I can remember very vividly when I first started listening to podcasts regularly, like a lot of people, Serial Season 1 was my gateway drug. I listened to the radio when I was a teenager- a French radio station called Oui FM, which played an addictive mix of grungy American bands, French electro-pop and rock classics- but other than that and the odd Desert Island Discs, radio hadn’t featured in my adult life at all. Now I know that podcasts aren’t exactly radio- the way that we consume them episodically is very different, closer to television- but they share the same characteristics as radio and are often made by radio stations.
Serial was something extraordinary, one of the best storytelling experiences I’ve ever had. As each episode unfolded I held my breath amazed at how the line between fact and fiction, truth and uncertainty melted away. I have to admit that I haven’t quite found anything to match it yet, not even the second season or S Town, which I enjoyed but also made me feel a little uneasy because I was never sure whether it was too invasive. Anyway, Serial was enough to show me that podcasts could fit into my life in a completely new way and could bring me incredible stories, fascinating information and great conversations in a way that television and film couldn’t- without the complication of images. When I listen to episodes through my headphones or on the stereo, I find I focus in a different way. I feel like I’m sitting in on a great conversation with amazing friends or completely absorbed in story and the outside world fades away for an hour. It’s lovely.
I now have a strong list of podcast series that I listen to every week, I rarely miss a single episode from my core favourites. Freakonomics is one of those core favourites. Early on in my growing podcast addiction, it was suggested as ‘A podcast I might like’ based on my other choices. I dismissed the recommendation immediately…ridiculous manipulative ‘personal recommendations’…how little you know me.

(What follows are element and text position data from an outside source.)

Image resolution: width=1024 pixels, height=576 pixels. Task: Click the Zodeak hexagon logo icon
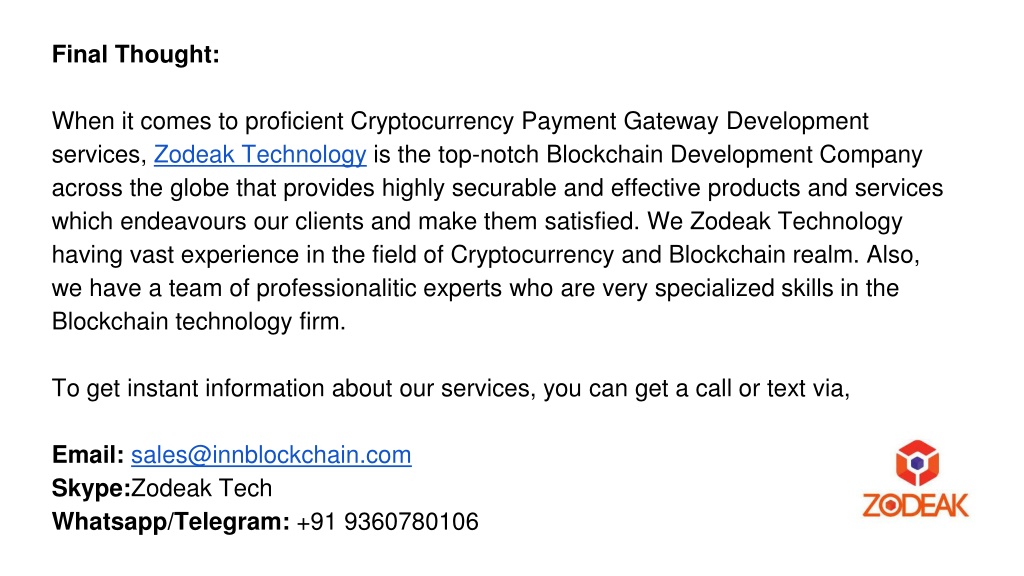917,463
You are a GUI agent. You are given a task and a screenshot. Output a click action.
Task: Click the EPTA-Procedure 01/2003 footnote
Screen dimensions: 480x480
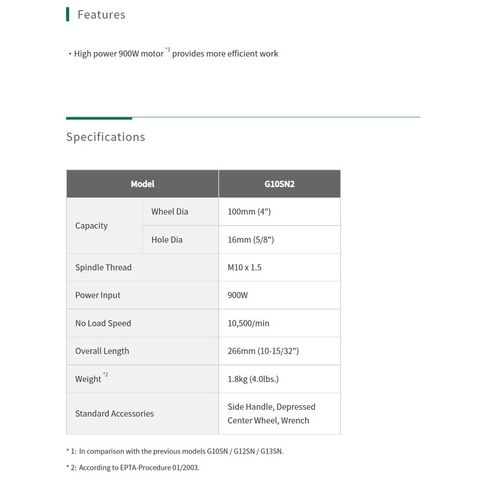133,468
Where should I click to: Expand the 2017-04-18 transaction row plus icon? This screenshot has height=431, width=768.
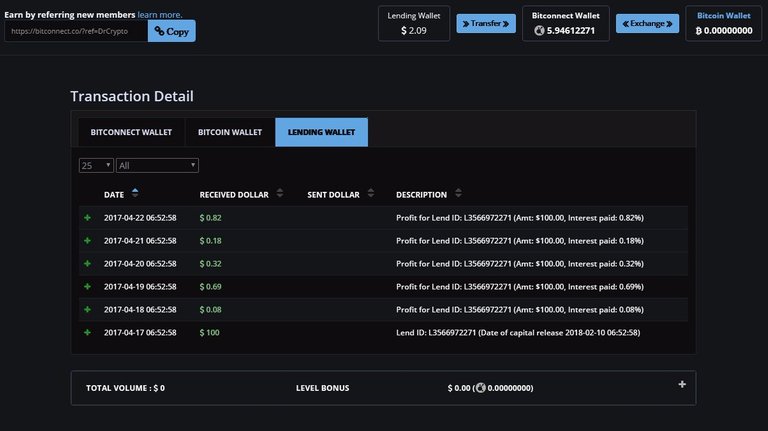[87, 310]
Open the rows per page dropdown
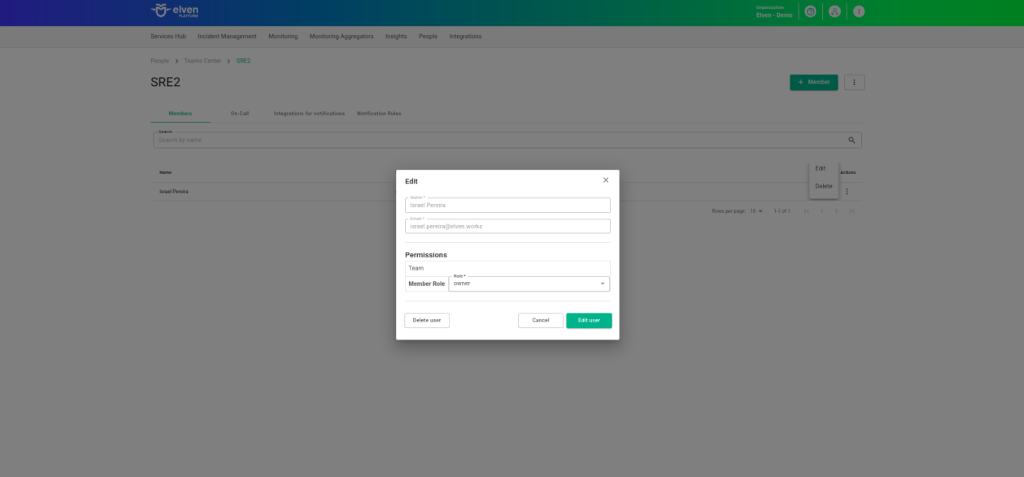Viewport: 1024px width, 477px height. pos(757,211)
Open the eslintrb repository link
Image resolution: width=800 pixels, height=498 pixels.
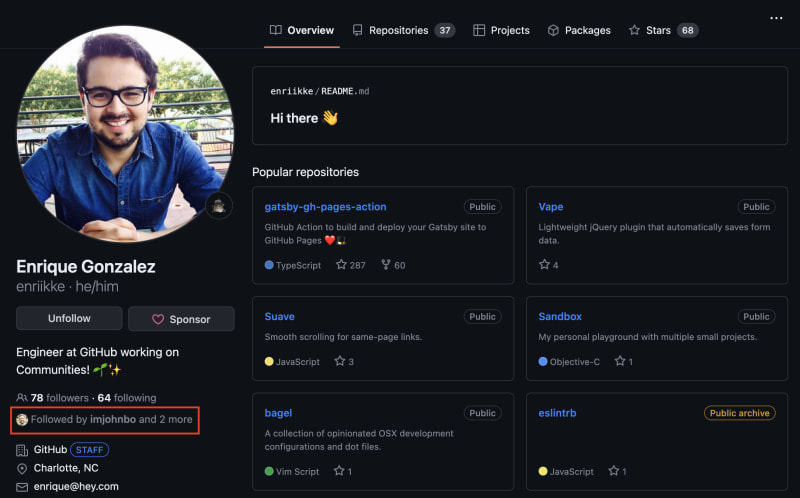pyautogui.click(x=557, y=413)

I assumed it was about economics and economics seemed dull, needlessly overcomplicated, and completely removed from the real world. That may be true about most economic reporting but Freakonomics is not like any other reporting. The two show creators Stephen J. Dubner and Steven Levitt use economics as a starting point to ask huge questions about society, behaviour, history, and the future. With each episode, as Dubner interviews academics, journalists, scientists and regular people, I feel like I am sitting in on the best dinner party conversation or an incredible university lecture. I never fail to walk away feeling that exciting buzz of curiosity, like you used to get as a kid when you came across something entirely new and fascinating. I can’t think of a better way to learn about the world.